What we are betting on is not the outcome of a particular speculator, but the sustainability of this phenomenon. The underlying economic reality driving young people into high-risk speculation will not easily change. Platforms profiting from transaction fees will grow in tandem with their user base. Those trapped in a financial prison will continue to place bets time and time again, never stopping.
Considering the known trends in artificial intelligence development, soaring housing prices, imbalanced wealth distribution, intergenerational economic gaps... Is all of this really just a temporary phenomenon?
Moral Dimension Reflection
It is important to note that my argument is descriptive, not prescriptive.
Watching a generation pin their hopes of financial redemption on various forms of "lottery" is far from something to celebrate. When predicting markets and meme coins becomes the only path for people to seek a sense of control, this in itself is a symptom of societal malfunction. The house always wins, and most players will end up losing everything.
However, understanding the reality unfolding can help you find your place. It can make you reflect on the current situation and decide whether to participate. If you choose to get involved, you must stay vigilant and only bet in areas where you have an edge.
Every era's casino profits from people's despair. And the current desperation is real, verifiable, and escalating. These casinos are peddlers of hope—Polymarket, Coinbase, DraftKings are all in this category. They continuously extract fees, raking in profits.

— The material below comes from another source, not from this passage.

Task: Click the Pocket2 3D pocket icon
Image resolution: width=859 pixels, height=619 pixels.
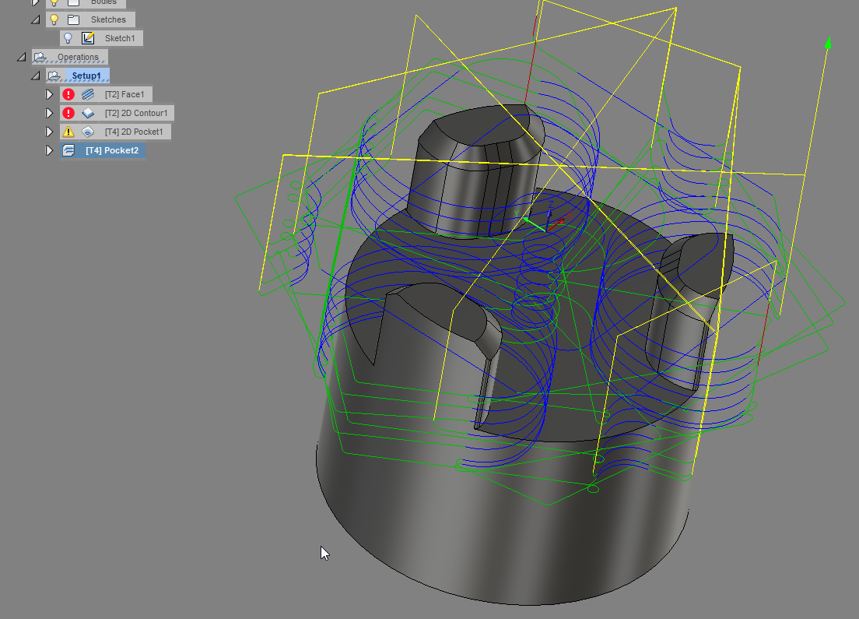Action: click(x=68, y=150)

You can stand on a moral high ground and criticize all this, or you can choose to engage with these platforms. Ironically, the latter is one of the few paths that can help you escape the financial prison. Or, you can join the ranks of gamblers—but if you choose this path, you must excel to the fullest.
Because this is not a game. What we are talking about is your life. If you are willing to wager your life, you must do everything possible to secure the best odds for yourself.
Conclusion
Let me tell you a true story.
I know a person, very intelligent, working in the tech industry, and by any historical standard, his income is quite substantial. Last month, he invested $100,000 in a perpetual contract on a decentralized exchange platform to farm platform tokens. He did this not because he thought it was a profitable investment.
But because, in his words: "What else can I do? Am I supposed to save money for twenty years and then buy an apartment at 55?"
I'm well aware that when the next decentralized exchange emerges, he'll take another punt.
The age of HODL is only just beginning.